The Cauchy Distribution in Simple Terms

The Cauchy Distribution in Simple Terms
The Cauchy Distribution in Simple Terms

Most financial models assume that returns follow a normal distribution but what if this assumption is flawed? What if extreme events happen far more often than expected?

In 1827, Augustin-Louis Cauchy introduced a probability function while studying wave propagation and resonance:

Cauchy Probability Density Function (PDF):

\[ f(x; x_0, \gamma) = \frac{1}{\pi \gamma} \cdot \frac{\gamma^2}{(x - x_0)^2 + \gamma^2} \]

Key parameters:

• \( x_0 \) (location): The peak and median of the distribution.
• \( \gamma \) (scale): Controls spread and tail thickness.

Unlike the normal distribution, the mean of a Cauchy distribution does not exist.

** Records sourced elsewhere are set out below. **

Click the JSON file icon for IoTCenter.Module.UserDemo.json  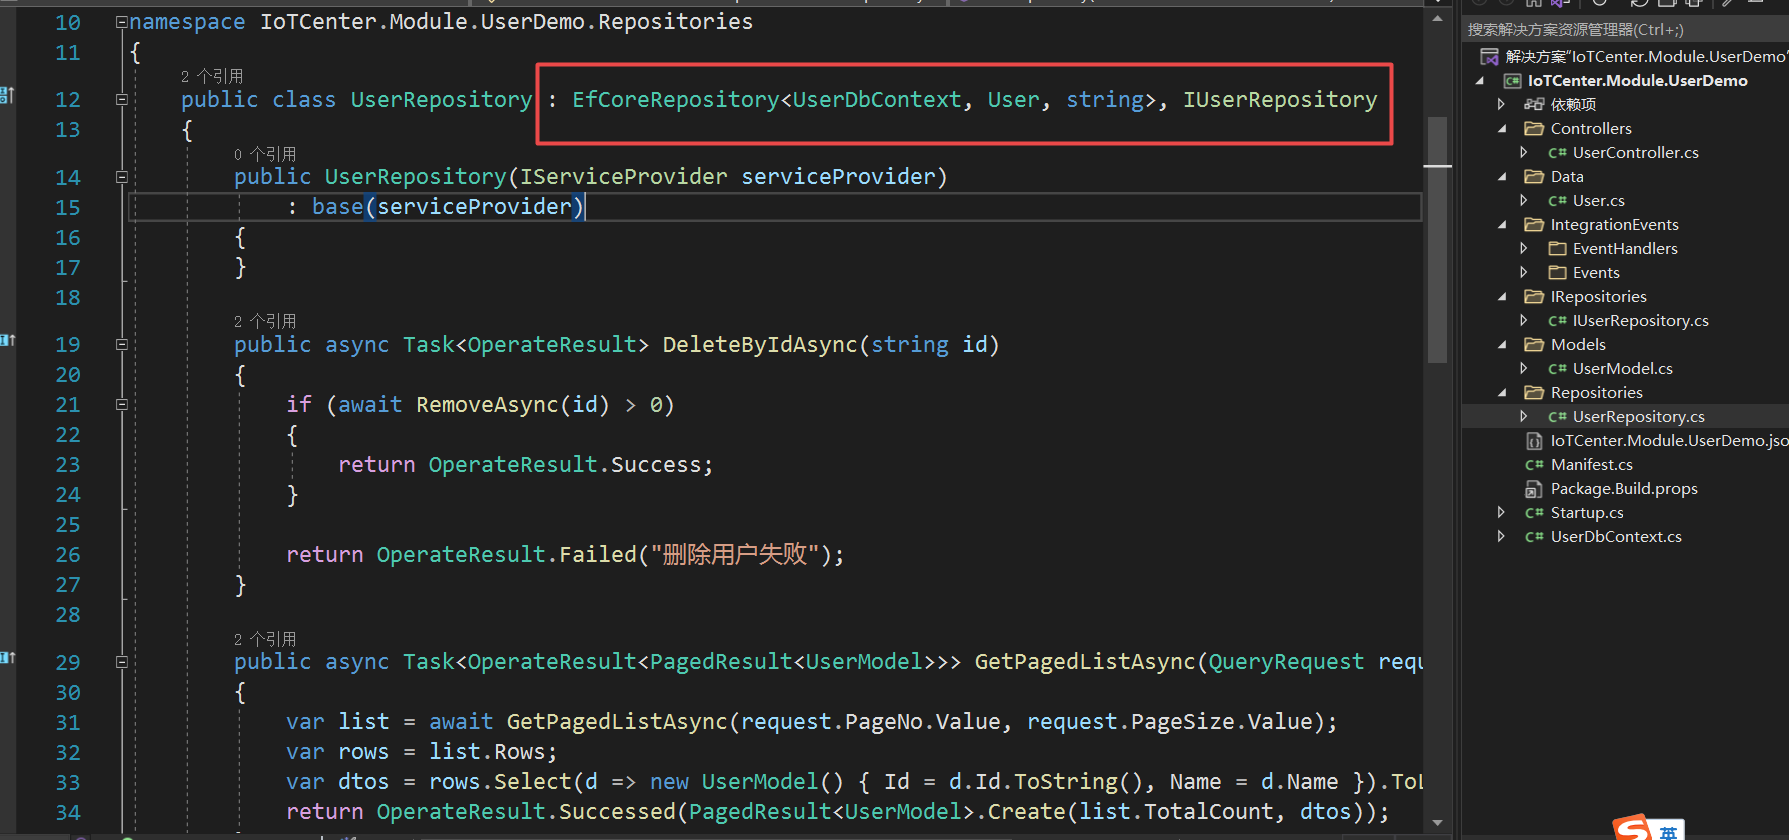coord(1534,441)
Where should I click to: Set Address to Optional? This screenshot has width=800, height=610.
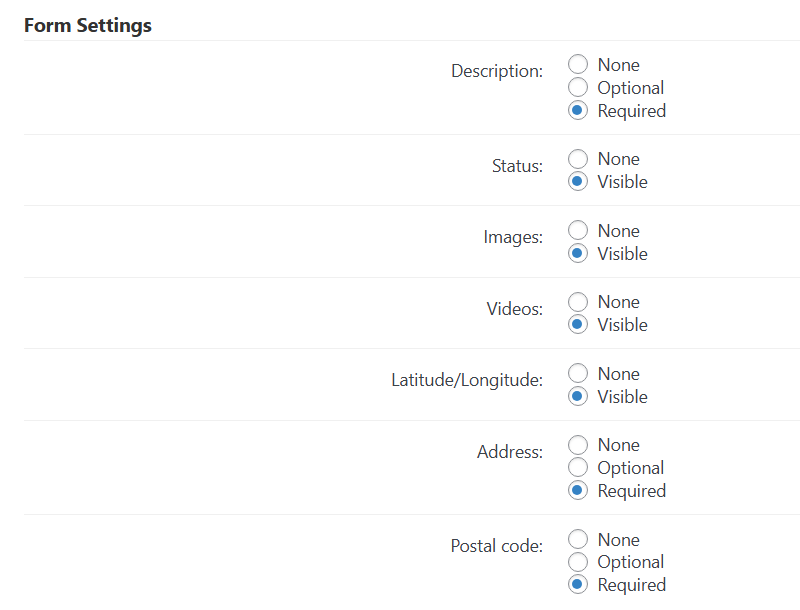coord(578,467)
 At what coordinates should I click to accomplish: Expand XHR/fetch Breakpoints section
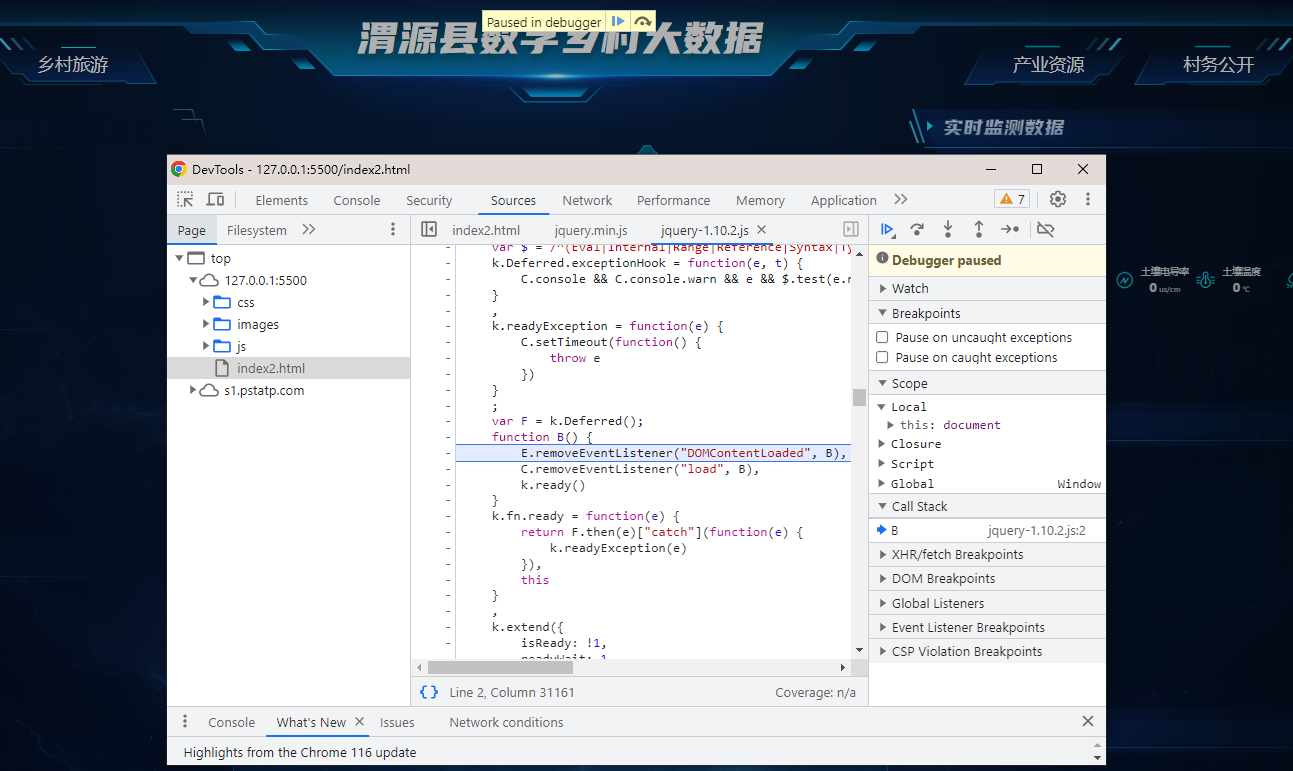[x=957, y=554]

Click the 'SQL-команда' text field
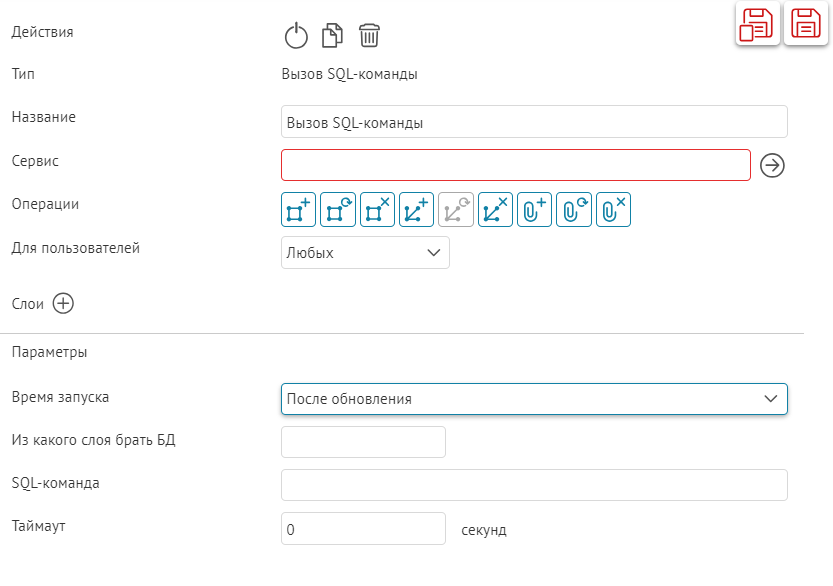[534, 485]

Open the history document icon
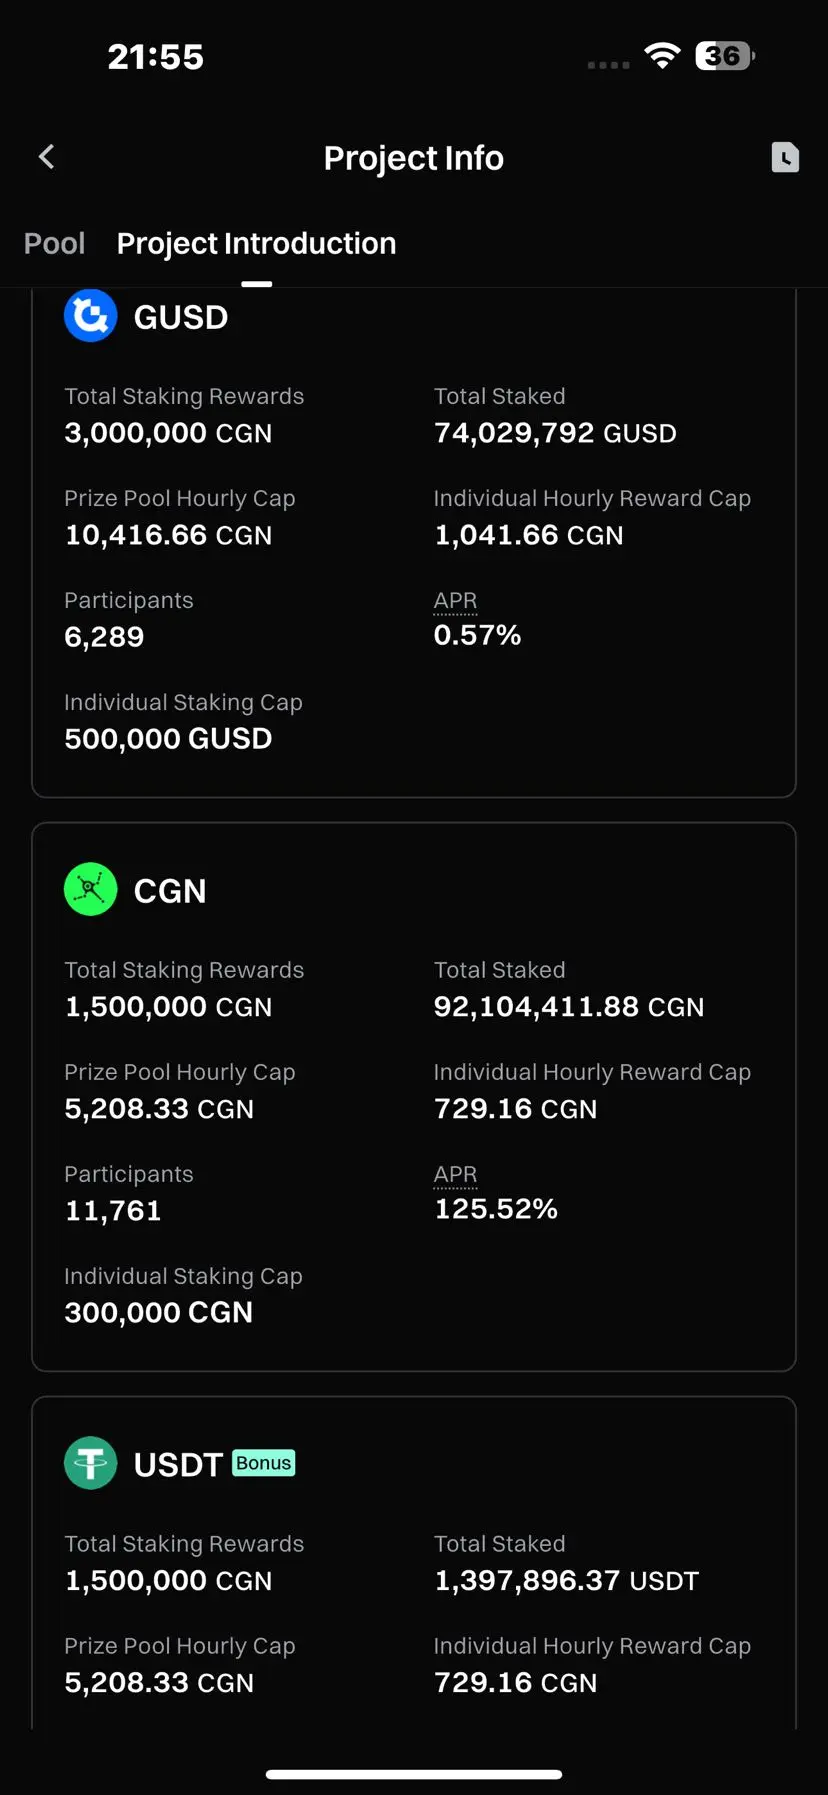pyautogui.click(x=785, y=157)
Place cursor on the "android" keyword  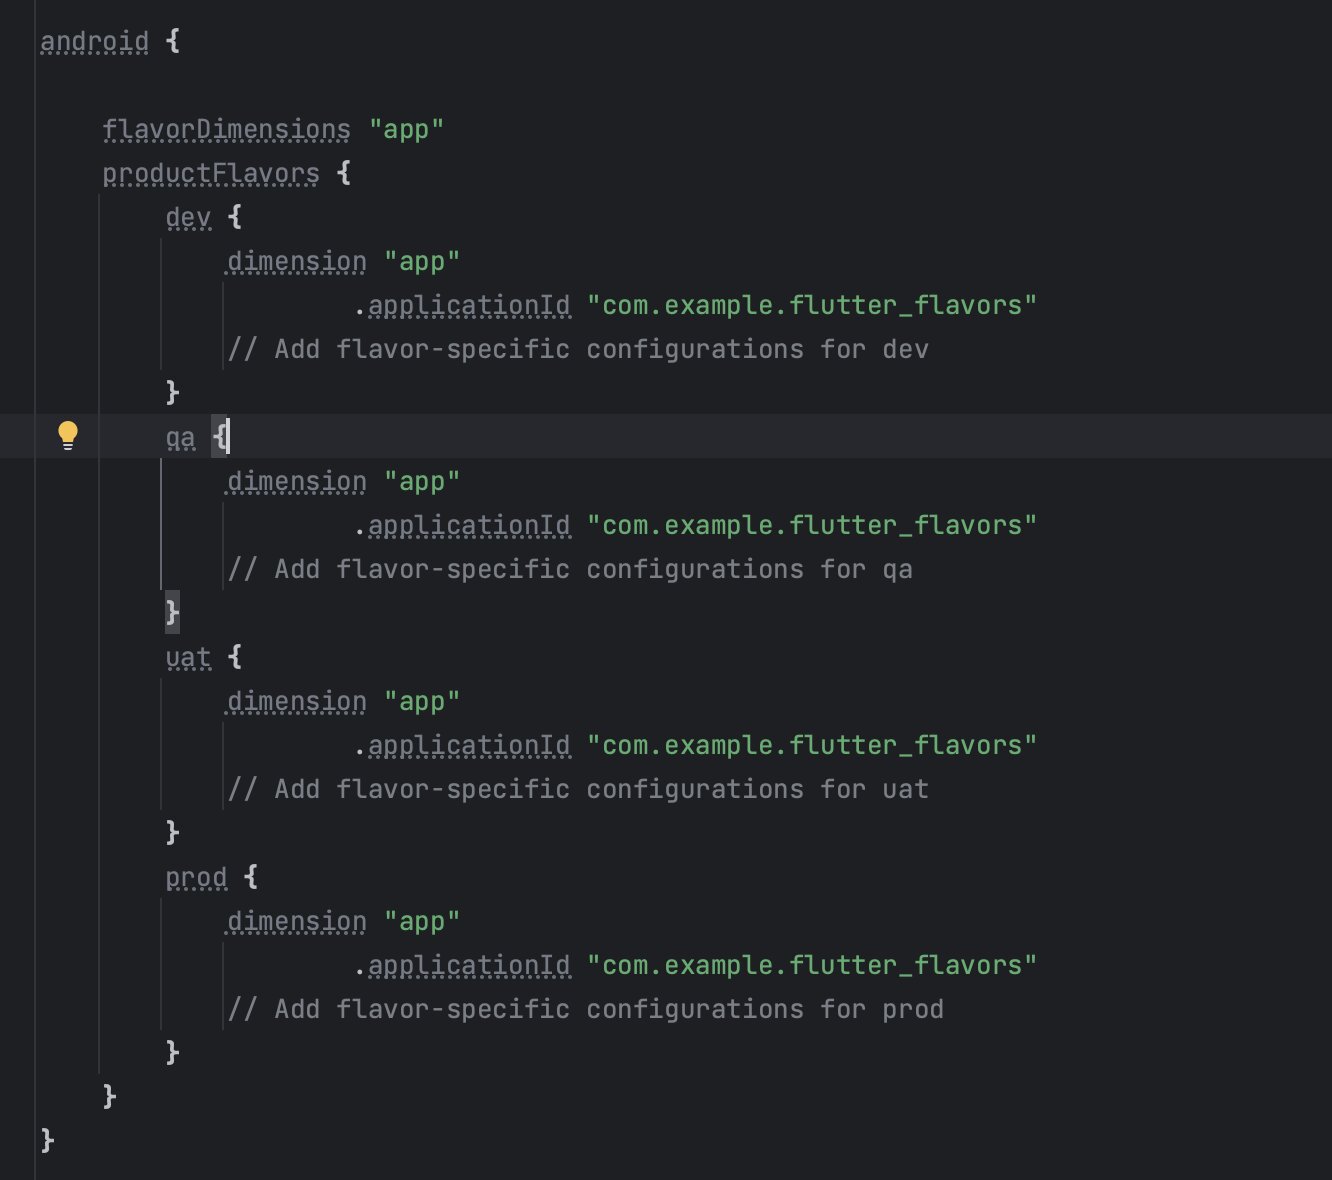tap(94, 42)

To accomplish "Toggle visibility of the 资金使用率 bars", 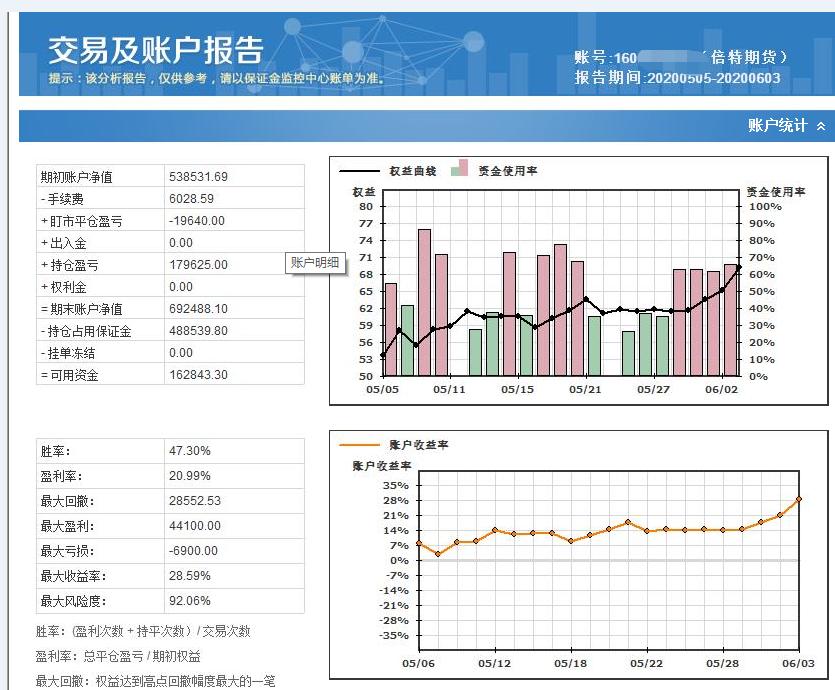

1. When the Mean is Not a Reliable Measure of Returns

For most probability distributions, we compute the mean (expected value) using the integral:

\[ E[X] = \int x \cdot f(x) \ dx \]

where \( f(x) \) is the probability density function (PDF) of the Cauchy distribution.

If this integral converges to a finite value, the mean is well-defined. This works for distributions like the normal distribution, where extreme values decay fast enough to ensure convergence.

When we attempt to compute \( E[X] \), the integral diverges because the Cauchy distribution has tails that decay too slowly. This means the mean is not defined, adding more data does not stabilize the average.

Location Parameter vs. Mean

In many distributions, the location parameter coincides with the mean because the mean is well-defined. However, in the Cauchy distribution:

• The mean does not exist.
• The location parameter \( x_0 \) still exists and represents the center of the distribution.

Why the Median is More Useful

The median is the value that divides the probability distribution into two equal halves. Unlike the mean, it is always well-defined, even in heavy-tailed distributions.

Since extreme values strongly influence the mean (when it exists), but do not affect the median, the median is a more robust measure of central tendency when dealing with outliers.

2. When Diversification Fails

Portfolio theory assumes averaging returns across assets reduces risk. In a Cauchy-like world, increasing sample size does not stabilize returns, diversification does not always reduce risk.

3. Risk Models Must Account for Fat Tails

Standard risk measures assume finite variance, but the Cauchy distribution has infinite variance, rendering traditional metrics (like standard deviation) to measure risk useless.

In a Cauchy world, volatility is infinite, outliers dominate risk.

Better Alternatives

• Use the Median Instead of the Mean.
• Use Interquartile Range (IQR) for Risk.
• Use Conditional VaR.

Cauchy’s work challenges traditional finance by showing that risk can be fundamentally unstable.